■ **Data entries**:
::::::::::
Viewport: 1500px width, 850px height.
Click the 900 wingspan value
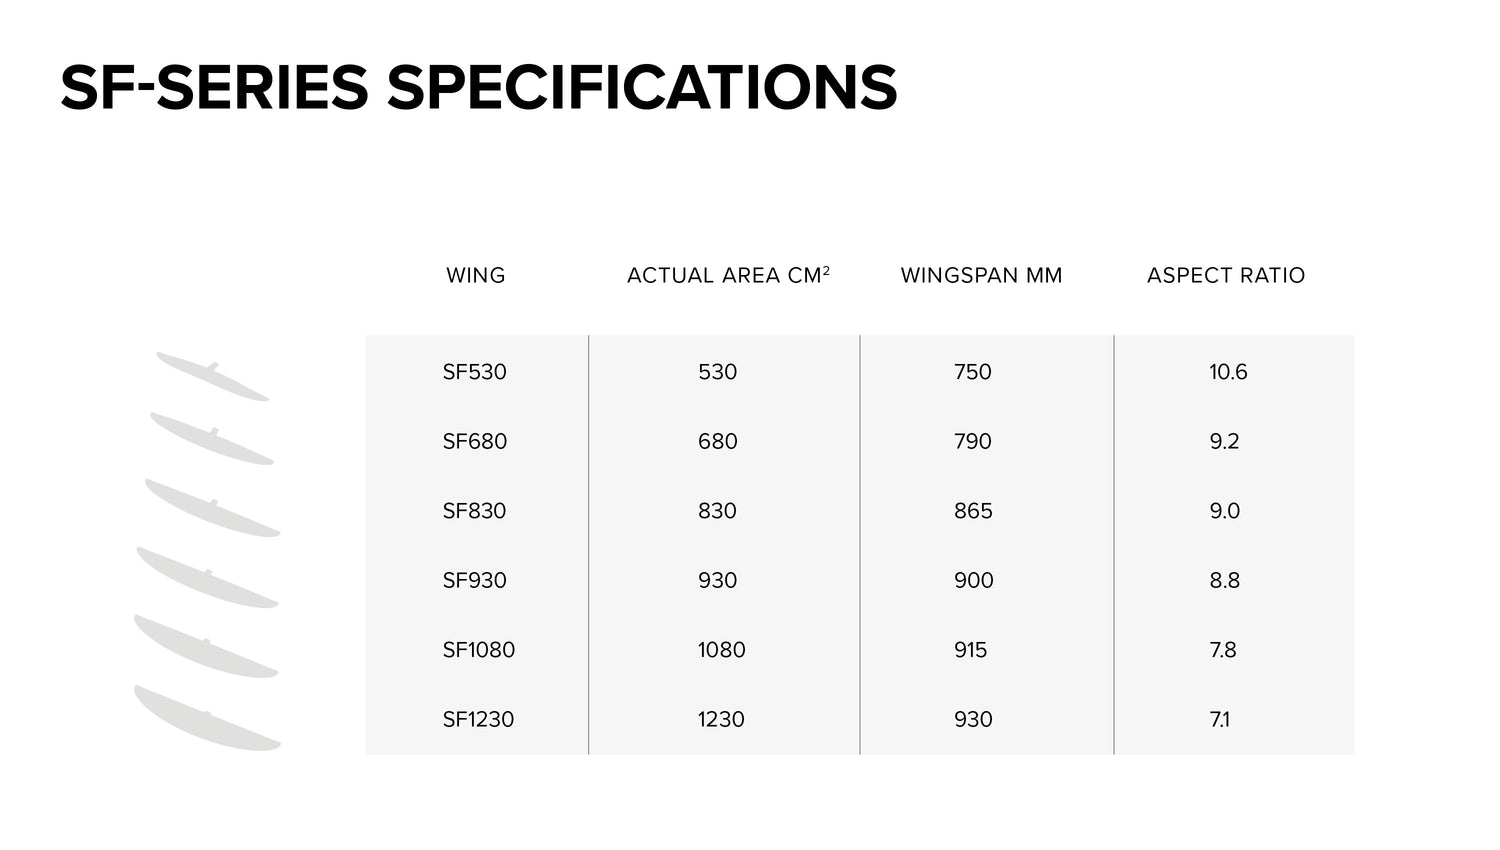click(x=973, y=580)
::::::::::
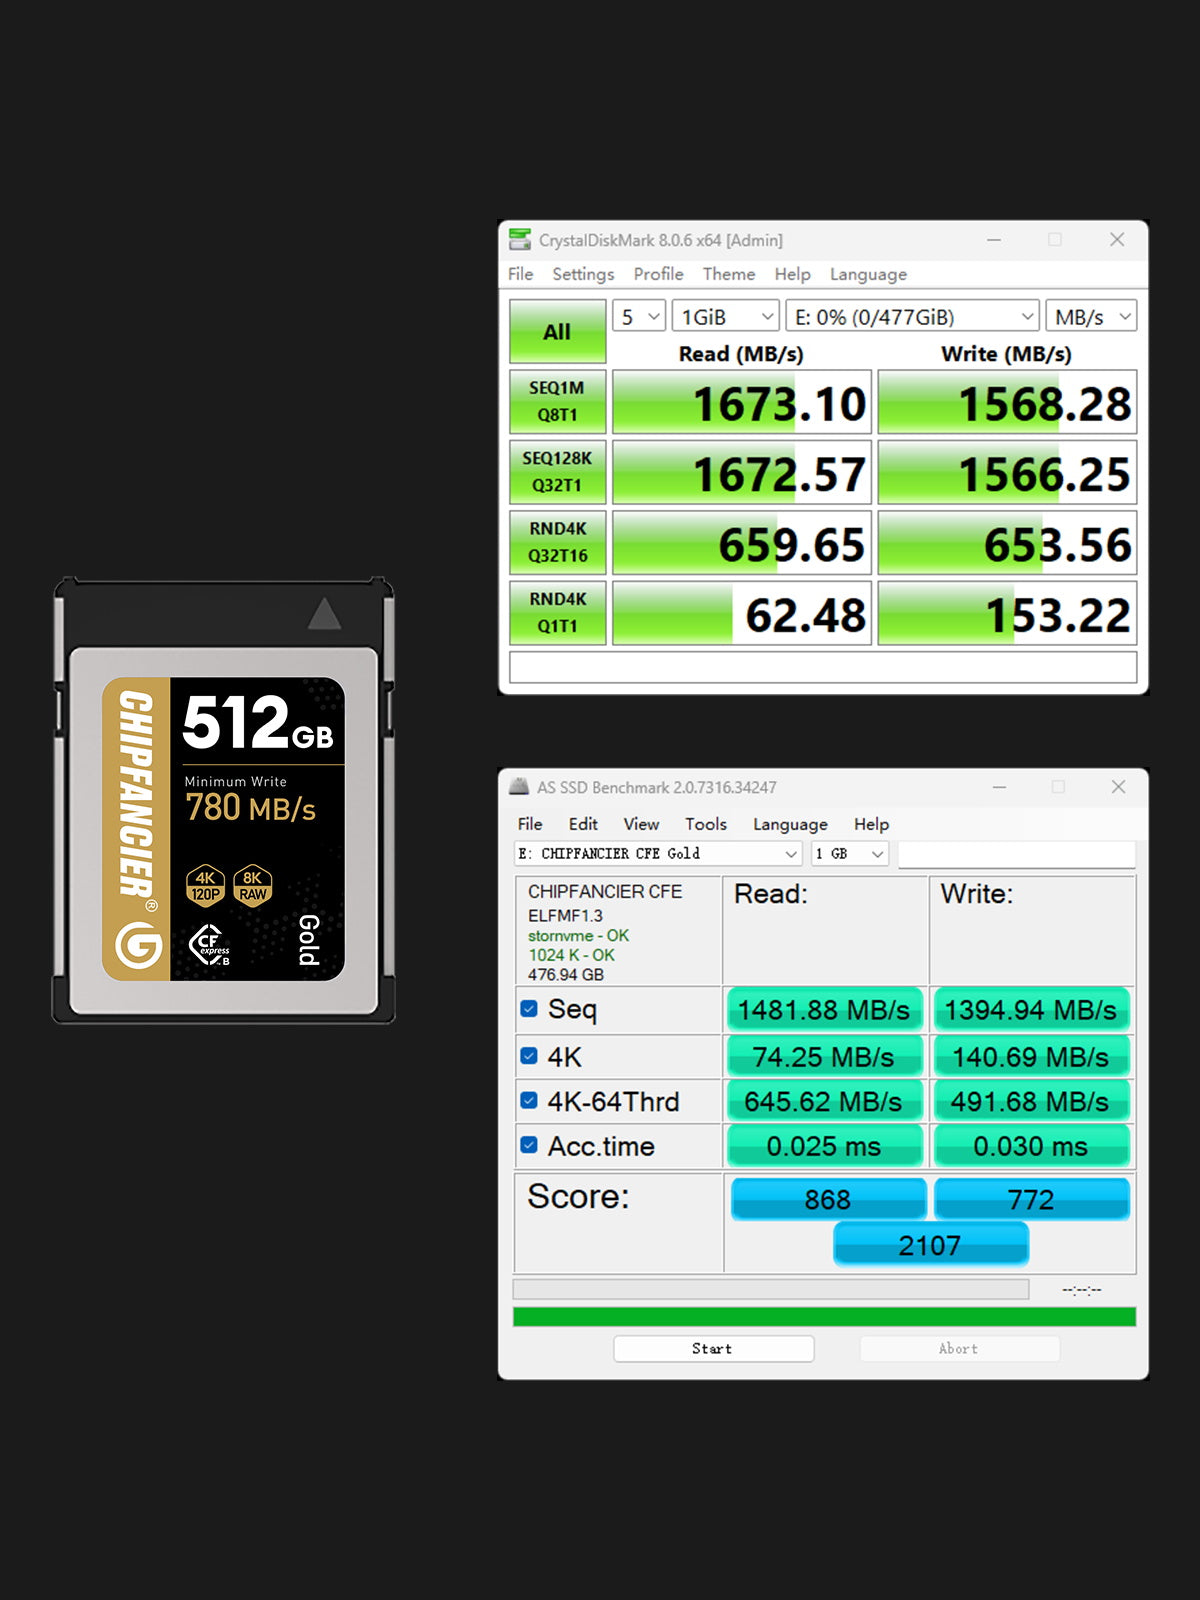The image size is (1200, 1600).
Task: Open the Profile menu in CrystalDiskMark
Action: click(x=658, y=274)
::::::::::
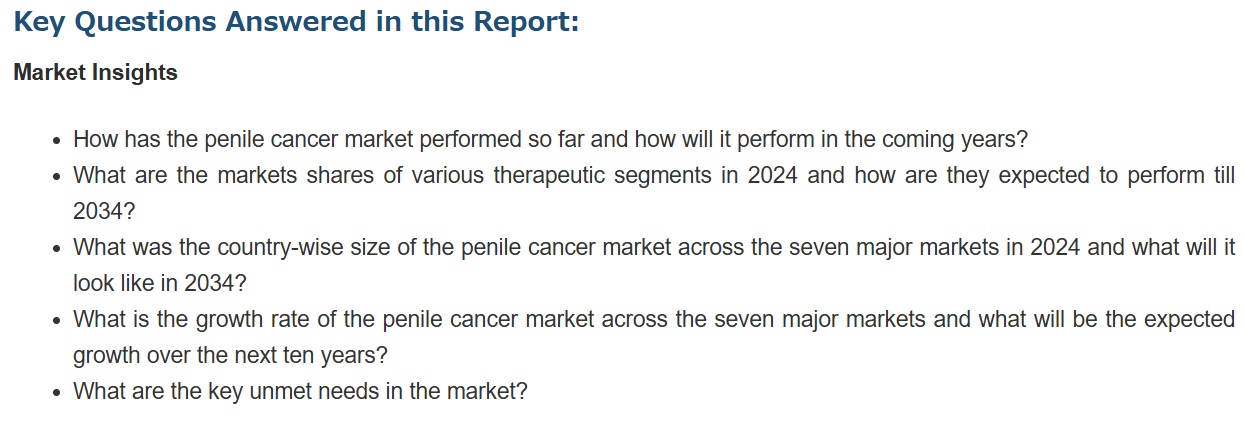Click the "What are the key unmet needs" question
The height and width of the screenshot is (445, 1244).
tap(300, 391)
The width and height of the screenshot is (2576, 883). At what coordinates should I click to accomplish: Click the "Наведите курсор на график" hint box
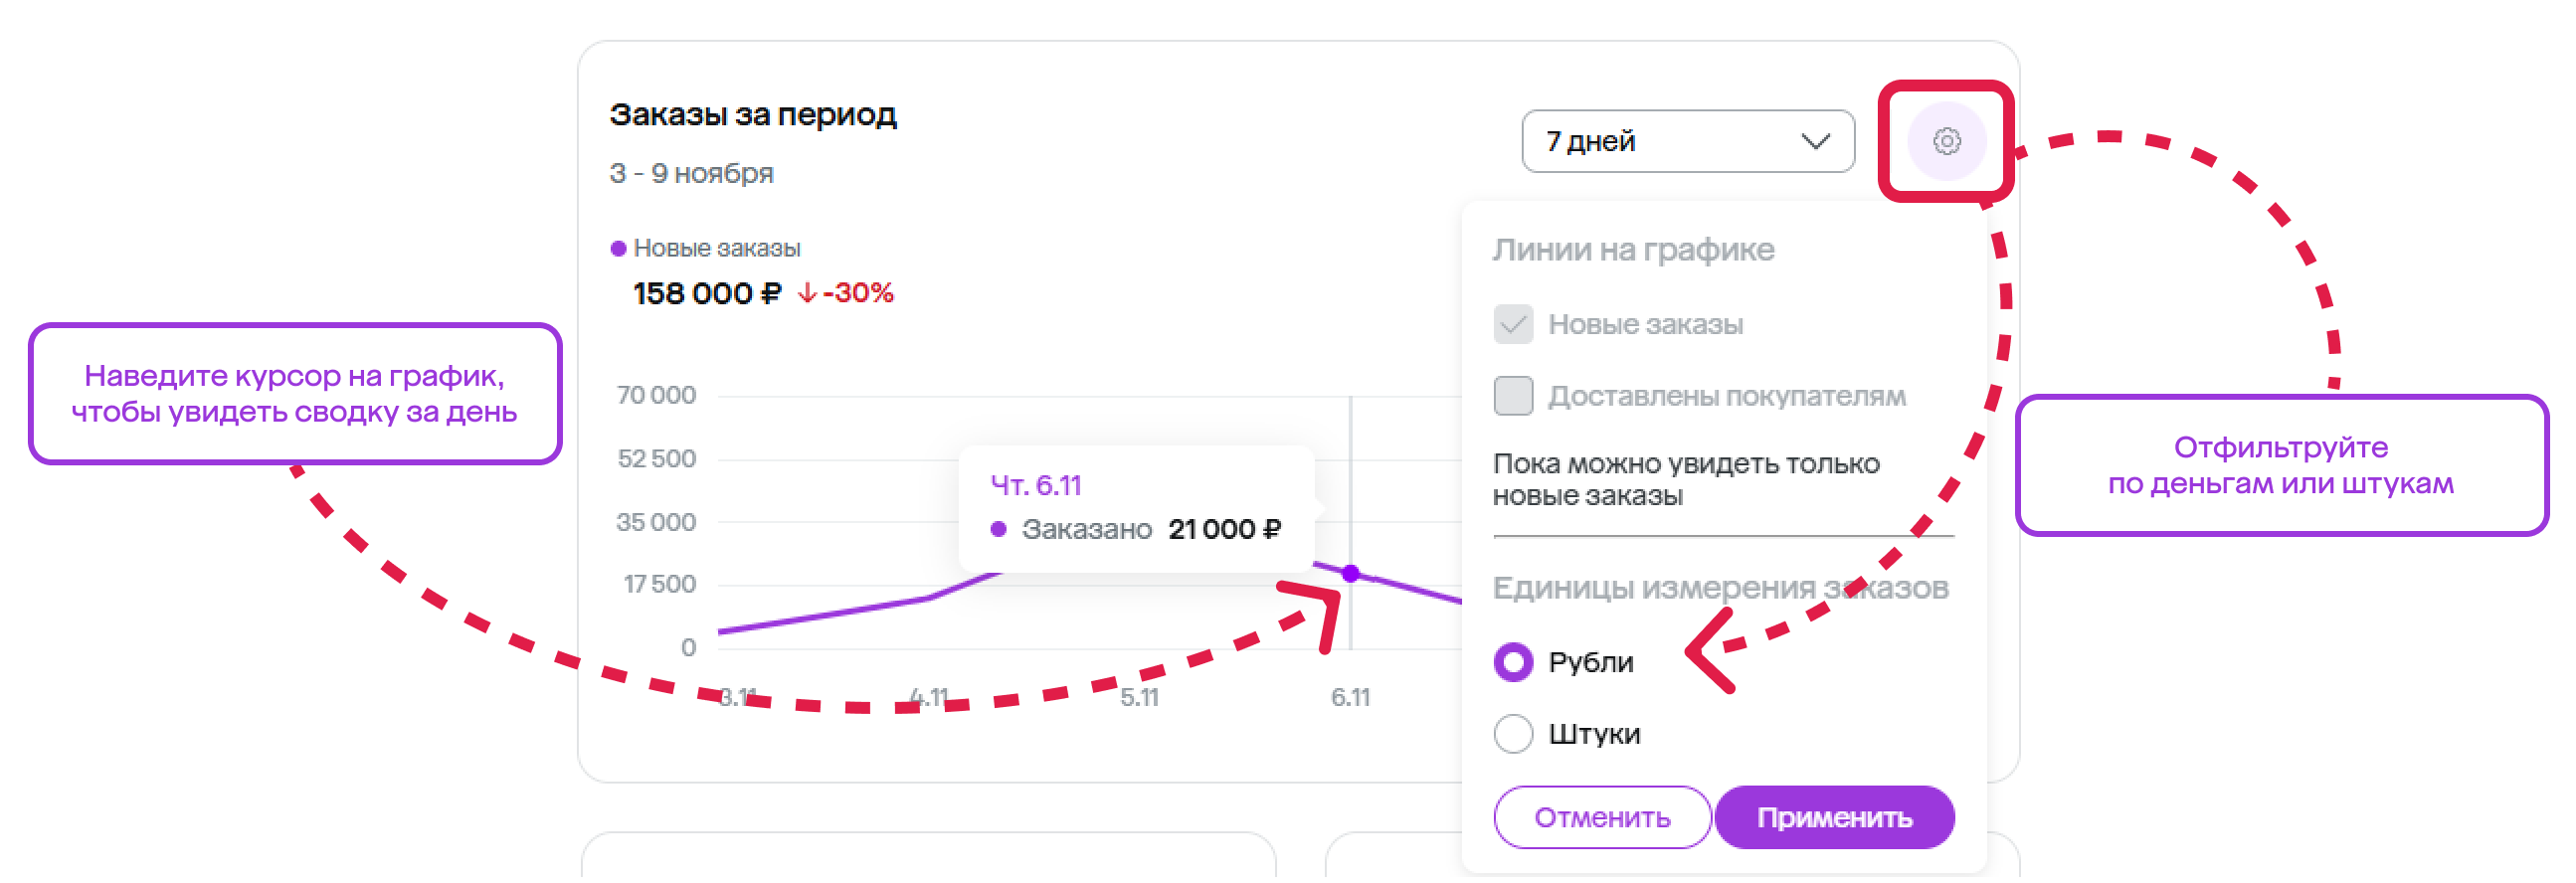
::::::::::
■ **Goal**:
Output the lines running from the line with "The image size is (1200, 1600)." to the line with "Action: click(x=658, y=274)", both included, as a JSON list of strings with one string per line and blank lines left out. Leave the pictures out of your answer.

■ **Final result**:
[
  "The image size is (1200, 1600).",
  "Task: Open the Profile menu in CrystalDiskMark",
  "Action: click(x=658, y=274)"
]